Entre as luzes neons de uma Tóquio sempre inquieta, o novato jornalista Jake Adelstein, nos introduz a uma misteriosa cidade, que dentro de sua metódica e meticulosa organização, opera e caminha em seu próprio compasso – completamente diferente do mundo ocidental. E o fascínio e encantamento pela culturalidade japonesa que sempre nos cativaram ganham tons ainda mais sombrios pelas mãos de Michael Mann e J.T. Rogers, na nova série original da HBO Max, Tokyo Vice. Inspirada na experiência profissional do primeiro jornalista estrangeiro no maior jornal do Japão, a produção nos convida para as entranhas de um povo que até hoje não cansa de nos surpreender.
Trazendo um Ansel Elgort mais maduro e que impressiona com suas habilidades de conduzir conversas inteiras em japonês, Tokyo Vice é um thriller jornalístico com vislumbres do gênero de ação – ainda que em primeira instância aparenta estar bem distante do formato. De ritmo mais denso e às vezes até um pouco mais lento, a série de Mann é uma experiência sociocultural riquíssima, que mescla a ficção com os fatos reais vividos por Adelstein e narrados em sua biografia Tokyo Vice: An American Reporter on the Police Beat in Japan. E sob o negrume da noite, em contraste com as cenas diurnas que evidenciam mais a arquitetura e estética japonesa, a série é quase como um conto de detetive neo noir, onde o protagonista principal é menos importante que o objeto de sua obsessão – neste caso, a verdade sobre a criminalidade local.
Nos levando para o submundo de Tóquio, à medida em que nos ensina os hábitos, costumes e dialéticas do povo japonês, Tokyo Vice é intrigante logo em seu primeiro episódio e nos instiga a querer ir mais além com a trama.
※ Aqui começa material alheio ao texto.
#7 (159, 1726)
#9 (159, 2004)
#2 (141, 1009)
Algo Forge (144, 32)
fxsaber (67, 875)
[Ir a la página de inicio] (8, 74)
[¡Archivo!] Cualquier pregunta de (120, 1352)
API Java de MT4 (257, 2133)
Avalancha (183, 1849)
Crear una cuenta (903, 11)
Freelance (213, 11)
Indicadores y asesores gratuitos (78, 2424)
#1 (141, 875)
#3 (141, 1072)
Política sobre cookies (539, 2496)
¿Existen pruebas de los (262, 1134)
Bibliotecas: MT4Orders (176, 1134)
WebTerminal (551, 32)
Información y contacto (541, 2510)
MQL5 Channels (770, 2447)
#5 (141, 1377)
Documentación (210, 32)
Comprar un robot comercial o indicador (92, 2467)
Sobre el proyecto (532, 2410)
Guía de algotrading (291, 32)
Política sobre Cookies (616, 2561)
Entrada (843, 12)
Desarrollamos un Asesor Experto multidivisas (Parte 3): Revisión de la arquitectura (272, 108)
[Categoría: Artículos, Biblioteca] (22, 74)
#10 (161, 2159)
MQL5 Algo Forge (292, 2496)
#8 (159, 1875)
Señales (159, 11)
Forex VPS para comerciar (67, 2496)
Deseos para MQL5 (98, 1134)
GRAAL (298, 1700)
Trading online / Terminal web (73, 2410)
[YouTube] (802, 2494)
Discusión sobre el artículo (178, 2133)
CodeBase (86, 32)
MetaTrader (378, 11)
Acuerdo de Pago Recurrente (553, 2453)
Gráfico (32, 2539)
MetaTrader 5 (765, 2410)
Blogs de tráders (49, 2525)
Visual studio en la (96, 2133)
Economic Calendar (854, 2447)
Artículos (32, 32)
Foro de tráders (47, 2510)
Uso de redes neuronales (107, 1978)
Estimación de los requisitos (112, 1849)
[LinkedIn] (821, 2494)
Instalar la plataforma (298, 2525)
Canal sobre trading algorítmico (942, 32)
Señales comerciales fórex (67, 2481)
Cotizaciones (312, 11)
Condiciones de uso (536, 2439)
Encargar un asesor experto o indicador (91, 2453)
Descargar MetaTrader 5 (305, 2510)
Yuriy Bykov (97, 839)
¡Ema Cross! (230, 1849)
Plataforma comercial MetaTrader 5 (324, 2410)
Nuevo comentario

Sempre mantendo um certo nível de distanciamento proposital entre a audiência e seus personagens, a série quer primeiro nos conquistar pelo intrigante universo da guerra de gangues existente na capital, sempre nos levando para as entranhas da Yakusa, onde as negociações são feitas, acordos são firmados, propinas são exigidas e corpos são dilacerados.
E como um mistério que se desdobra continuamente, a produção vai muito mais longe da simples entrega de um entretenimento. Sempre revelando uma camada nova do seu universo, ela nos toma pela mão e nos guia em meio a um design japonês simples, mas que sempre é enaltecido pela perspectiva neo noir que cria contrastes entre as sombras da noite, os pequenos feixes de luz que perfuram os becos escuros e os cegantes letreiros coloridos que refletem no asfalto molhado da chuva. E entre pequenos e grandes elementos, Tokyo Vice é uma série feita para os amantes do suspense complexo e traz um elenco de atores asiáticos que nos surpreende – todos guiados pelo excepcional Ken Watanabe.
Mostrando o jornalismo no auge dos seus anos dourados, em que os profissionais eram vistos como pseudo heróis sem capa, a produção não apenas honra a profissão como ainda a cobre com uma película um tanto mais cinematográfica – ainda que o protagonista viva de perrengue em perrengue. E mesmo que a construção do personagem de Ansel Elgort seja repleta de falhas, a ponto de torná-lo desinteressante e monótono para a audiência, Tokyo Vice tem espaço para crescer e conta com uma coletânea de impressionantes histórias reais que são suficientes para dar aquele tempero acentuado que falta nesse caldo.